Je la regarde fixement. Dedans moi, il y a un océan de lave qui est entré en soudaine ébullition. Une furieuse excitation, étranglée de crainte, de honte, de colère et de frustration bat de ses larges ailes contre mon coeur affolé. Je reste sombre, les yeux dilatés, et je vais lentement de la pointe de la lame à sa garde, puis aux mains de la jeune femme, et à son visage qui m'explique, qui reste un peu froid et traînant dans ses airs, comme sa voix vaguement rauque au fond, surtout quand elle baisse le ton. J'ai tant d'images qui me percent le crâne que j'en ai le tournis. Je presse mes deux paumes sur mon front, plante mes coudes sur la table, et m'immerge dans mes pensées.

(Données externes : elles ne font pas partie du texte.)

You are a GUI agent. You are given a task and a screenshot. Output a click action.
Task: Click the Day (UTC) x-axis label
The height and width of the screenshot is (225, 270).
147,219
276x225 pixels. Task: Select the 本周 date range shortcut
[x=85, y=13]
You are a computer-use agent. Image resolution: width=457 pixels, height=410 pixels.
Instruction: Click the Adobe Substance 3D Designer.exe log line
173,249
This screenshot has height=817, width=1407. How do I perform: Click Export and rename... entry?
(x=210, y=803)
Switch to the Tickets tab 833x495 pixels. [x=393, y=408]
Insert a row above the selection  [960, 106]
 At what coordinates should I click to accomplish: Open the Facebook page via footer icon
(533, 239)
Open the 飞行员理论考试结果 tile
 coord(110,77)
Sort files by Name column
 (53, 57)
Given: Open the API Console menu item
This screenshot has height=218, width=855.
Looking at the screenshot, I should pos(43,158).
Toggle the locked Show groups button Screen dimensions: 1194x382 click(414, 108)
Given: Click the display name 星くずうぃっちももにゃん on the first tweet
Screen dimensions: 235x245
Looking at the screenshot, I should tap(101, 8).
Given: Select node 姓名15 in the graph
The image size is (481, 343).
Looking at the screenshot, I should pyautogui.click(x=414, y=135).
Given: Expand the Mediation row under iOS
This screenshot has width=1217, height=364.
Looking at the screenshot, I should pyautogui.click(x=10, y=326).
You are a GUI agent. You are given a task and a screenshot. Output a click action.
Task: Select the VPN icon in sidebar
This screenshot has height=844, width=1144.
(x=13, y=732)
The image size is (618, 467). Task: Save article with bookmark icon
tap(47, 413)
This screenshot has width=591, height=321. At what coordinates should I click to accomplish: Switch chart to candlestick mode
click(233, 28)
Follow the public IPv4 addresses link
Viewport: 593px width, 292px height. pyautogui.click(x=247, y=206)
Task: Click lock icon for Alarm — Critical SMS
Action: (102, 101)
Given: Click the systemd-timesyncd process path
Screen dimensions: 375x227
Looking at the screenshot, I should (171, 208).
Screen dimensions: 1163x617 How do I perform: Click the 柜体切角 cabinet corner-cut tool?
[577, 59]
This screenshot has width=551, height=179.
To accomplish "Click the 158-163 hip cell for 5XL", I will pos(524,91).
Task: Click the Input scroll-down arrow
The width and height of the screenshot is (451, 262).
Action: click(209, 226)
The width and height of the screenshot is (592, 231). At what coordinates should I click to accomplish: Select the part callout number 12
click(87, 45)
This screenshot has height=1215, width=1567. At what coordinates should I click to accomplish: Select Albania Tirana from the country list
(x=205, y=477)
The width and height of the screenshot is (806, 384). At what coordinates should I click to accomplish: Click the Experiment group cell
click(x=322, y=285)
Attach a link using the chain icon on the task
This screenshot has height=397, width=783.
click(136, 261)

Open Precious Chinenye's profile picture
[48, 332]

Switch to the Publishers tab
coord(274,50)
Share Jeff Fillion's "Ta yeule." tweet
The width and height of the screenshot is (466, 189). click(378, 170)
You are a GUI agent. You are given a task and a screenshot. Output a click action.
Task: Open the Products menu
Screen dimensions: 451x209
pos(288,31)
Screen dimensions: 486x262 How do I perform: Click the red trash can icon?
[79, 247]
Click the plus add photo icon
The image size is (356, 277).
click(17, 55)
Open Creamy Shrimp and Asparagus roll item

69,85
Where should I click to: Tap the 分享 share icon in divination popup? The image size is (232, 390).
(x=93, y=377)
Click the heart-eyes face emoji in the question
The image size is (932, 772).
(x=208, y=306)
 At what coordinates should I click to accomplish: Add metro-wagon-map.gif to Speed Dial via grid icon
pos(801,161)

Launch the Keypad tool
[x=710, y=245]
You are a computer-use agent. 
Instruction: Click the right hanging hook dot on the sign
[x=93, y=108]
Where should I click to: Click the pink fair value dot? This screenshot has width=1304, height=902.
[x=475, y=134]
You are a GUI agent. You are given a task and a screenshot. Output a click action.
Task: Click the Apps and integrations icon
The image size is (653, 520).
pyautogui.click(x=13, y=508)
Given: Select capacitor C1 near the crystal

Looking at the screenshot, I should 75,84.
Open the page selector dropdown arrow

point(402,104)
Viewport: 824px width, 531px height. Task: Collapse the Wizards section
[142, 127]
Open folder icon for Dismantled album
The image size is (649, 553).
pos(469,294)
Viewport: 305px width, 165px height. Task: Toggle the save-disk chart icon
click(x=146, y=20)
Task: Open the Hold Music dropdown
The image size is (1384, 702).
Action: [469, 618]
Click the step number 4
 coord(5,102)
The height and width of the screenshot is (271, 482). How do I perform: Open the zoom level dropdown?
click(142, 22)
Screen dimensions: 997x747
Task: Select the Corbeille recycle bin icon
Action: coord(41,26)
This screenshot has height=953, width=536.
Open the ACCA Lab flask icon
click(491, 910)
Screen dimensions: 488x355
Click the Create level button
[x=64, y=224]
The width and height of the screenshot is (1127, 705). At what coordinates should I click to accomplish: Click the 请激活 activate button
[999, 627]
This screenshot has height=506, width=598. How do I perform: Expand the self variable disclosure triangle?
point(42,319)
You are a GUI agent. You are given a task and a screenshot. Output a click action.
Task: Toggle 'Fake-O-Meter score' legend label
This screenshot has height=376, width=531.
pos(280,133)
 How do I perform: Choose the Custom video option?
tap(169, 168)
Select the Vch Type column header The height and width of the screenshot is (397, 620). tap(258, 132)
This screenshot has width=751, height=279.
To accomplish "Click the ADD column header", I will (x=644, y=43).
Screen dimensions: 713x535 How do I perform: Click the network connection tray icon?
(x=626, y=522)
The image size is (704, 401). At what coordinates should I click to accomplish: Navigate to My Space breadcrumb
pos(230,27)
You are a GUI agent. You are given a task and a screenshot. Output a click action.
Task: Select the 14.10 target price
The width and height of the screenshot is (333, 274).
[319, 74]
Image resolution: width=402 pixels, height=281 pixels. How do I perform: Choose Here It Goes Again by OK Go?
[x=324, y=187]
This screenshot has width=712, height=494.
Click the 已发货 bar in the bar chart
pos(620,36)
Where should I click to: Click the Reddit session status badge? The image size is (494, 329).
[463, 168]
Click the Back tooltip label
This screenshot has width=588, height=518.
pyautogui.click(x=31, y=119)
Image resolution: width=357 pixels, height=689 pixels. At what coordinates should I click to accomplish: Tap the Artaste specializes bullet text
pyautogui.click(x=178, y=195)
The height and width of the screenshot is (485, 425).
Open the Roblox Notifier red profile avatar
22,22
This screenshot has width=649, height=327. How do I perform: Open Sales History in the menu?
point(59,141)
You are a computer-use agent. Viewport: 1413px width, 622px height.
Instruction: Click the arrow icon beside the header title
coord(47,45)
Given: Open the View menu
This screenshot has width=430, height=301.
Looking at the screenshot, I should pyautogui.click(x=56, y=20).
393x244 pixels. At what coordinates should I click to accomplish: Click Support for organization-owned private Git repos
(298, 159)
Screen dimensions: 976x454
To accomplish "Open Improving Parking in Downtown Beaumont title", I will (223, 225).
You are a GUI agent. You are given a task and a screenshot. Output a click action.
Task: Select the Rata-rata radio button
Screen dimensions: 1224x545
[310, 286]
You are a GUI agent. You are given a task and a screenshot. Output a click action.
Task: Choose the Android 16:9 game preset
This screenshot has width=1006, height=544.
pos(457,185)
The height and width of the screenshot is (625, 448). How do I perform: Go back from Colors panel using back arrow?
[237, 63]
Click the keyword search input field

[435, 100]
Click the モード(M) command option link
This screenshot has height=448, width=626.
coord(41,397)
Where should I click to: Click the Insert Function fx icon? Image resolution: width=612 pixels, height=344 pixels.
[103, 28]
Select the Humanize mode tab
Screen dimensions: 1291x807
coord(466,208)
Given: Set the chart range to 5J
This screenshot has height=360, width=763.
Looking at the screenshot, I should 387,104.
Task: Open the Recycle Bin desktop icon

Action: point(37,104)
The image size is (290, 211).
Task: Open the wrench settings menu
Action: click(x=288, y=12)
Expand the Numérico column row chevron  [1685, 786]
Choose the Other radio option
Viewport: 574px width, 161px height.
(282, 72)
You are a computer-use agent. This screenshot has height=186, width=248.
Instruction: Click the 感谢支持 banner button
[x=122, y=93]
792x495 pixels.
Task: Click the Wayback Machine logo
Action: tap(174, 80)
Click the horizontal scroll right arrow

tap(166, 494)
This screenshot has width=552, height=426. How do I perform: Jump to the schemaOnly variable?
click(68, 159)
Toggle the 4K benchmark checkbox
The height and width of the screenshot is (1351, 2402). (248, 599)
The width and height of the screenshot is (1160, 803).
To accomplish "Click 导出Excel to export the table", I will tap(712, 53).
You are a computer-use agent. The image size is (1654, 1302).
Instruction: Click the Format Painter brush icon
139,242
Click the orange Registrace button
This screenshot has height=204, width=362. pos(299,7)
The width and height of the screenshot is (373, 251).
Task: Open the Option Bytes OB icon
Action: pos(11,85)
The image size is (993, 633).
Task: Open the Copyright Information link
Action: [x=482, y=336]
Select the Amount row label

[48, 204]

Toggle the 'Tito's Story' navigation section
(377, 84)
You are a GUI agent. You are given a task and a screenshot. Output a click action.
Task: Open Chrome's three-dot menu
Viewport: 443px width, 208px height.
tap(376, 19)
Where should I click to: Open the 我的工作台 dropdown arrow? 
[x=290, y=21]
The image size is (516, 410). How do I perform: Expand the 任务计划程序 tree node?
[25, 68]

Le fangeux écrasé sous mon tronc à la grange, son bleu éclaté en étoile contre la grande porte. L'énorme, difforme, qui émerge trempé de pluie, dans l'abri à foin où bivouaquait le Comte Mederich. Et puis le même, encore, gueule béante déchirée sous le menton, le crâne troué, à quelques centimètres de moi. Et l'horreur. La terreur sans nom. Et puis ma lame dans le crâne de "l'entre-deux", dans l'abîme sombre du petit bois dans la nuit, avec son air de monstre et d'homme tout à la fois, la cheville brisée et broyée par le piège à loup. Et puis le gros sanglier suant que le mercenaire borgne avait su retenir de mes trousses. Et puis... Et puis le fils mort dans son assiette, d'horreur, tout blanc. Et puis... Ah... le mari, et l'aîné, jamais revenus... Et puis... les parents, les frères, la soeur... Ma gorge se serre si fort que respirer en devient laborieux. Je m'enfile une large goulée de bière, pour la rouvrir, et ravaler toutes les larmes, tous les gémissements qui s'y sont agglutiné.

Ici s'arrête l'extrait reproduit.